◆ WHAT IS NEEDED: Print every one of the records below word for word, with no line changed.

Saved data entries
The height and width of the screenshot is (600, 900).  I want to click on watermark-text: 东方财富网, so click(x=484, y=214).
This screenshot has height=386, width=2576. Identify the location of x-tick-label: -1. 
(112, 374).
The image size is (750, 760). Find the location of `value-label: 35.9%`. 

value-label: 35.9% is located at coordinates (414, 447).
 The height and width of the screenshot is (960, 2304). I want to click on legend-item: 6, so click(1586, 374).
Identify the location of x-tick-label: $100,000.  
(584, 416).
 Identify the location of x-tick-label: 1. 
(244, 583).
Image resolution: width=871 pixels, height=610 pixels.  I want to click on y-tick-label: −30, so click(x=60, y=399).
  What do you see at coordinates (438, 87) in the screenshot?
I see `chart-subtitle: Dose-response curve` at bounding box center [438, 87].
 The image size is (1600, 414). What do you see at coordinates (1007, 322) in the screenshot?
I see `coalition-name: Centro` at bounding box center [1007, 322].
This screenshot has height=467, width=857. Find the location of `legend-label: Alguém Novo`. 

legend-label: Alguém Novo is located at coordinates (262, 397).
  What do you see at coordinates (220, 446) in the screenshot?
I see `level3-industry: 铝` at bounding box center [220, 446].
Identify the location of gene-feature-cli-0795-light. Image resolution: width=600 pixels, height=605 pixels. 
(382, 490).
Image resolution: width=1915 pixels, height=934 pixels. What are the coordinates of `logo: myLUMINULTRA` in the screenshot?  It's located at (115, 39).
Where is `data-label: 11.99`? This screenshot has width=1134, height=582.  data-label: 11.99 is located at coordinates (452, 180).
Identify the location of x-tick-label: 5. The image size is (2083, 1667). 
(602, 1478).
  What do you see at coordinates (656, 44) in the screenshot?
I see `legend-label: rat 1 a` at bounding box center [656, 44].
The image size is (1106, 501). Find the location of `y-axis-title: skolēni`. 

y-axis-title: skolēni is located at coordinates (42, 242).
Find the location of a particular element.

◆ ANSWER FOR THIS EXERCISE:
The height and width of the screenshot is (600, 900).  I want to click on watermark-text: 东方财富网, so click(x=484, y=214).
This screenshot has height=386, width=2576. Identify the location of x-tick-label: -1. 
(112, 374).
The image size is (750, 760). Find the location of `value-label: 35.9%`. 

value-label: 35.9% is located at coordinates (414, 447).
 The height and width of the screenshot is (960, 2304). I want to click on legend-item: 6, so click(1586, 374).
Identify the location of x-tick-label: $100,000.  
(584, 416).
 Identify the location of x-tick-label: 1. 
(244, 583).
Image resolution: width=871 pixels, height=610 pixels.  I want to click on y-tick-label: −30, so click(x=60, y=399).
  What do you see at coordinates (438, 87) in the screenshot?
I see `chart-subtitle: Dose-response curve` at bounding box center [438, 87].
 The image size is (1600, 414). What do you see at coordinates (1007, 322) in the screenshot?
I see `coalition-name: Centro` at bounding box center [1007, 322].
This screenshot has height=467, width=857. Find the location of `legend-label: Alguém Novo`. 

legend-label: Alguém Novo is located at coordinates (262, 397).
  What do you see at coordinates (220, 446) in the screenshot?
I see `level3-industry: 铝` at bounding box center [220, 446].
Identify the location of gene-feature-cli-0795-light. Image resolution: width=600 pixels, height=605 pixels. 
(382, 490).
Image resolution: width=1915 pixels, height=934 pixels. What are the coordinates of `logo: myLUMINULTRA` in the screenshot?  It's located at (115, 39).
Where is `data-label: 11.99`? This screenshot has width=1134, height=582.  data-label: 11.99 is located at coordinates (452, 180).
Identify the location of x-tick-label: 5. The image size is (2083, 1667). 
(602, 1478).
  What do you see at coordinates (656, 44) in the screenshot?
I see `legend-label: rat 1 a` at bounding box center [656, 44].
The image size is (1106, 501). Find the location of `y-axis-title: skolēni`. 

y-axis-title: skolēni is located at coordinates (42, 242).
Find the location of a particular element.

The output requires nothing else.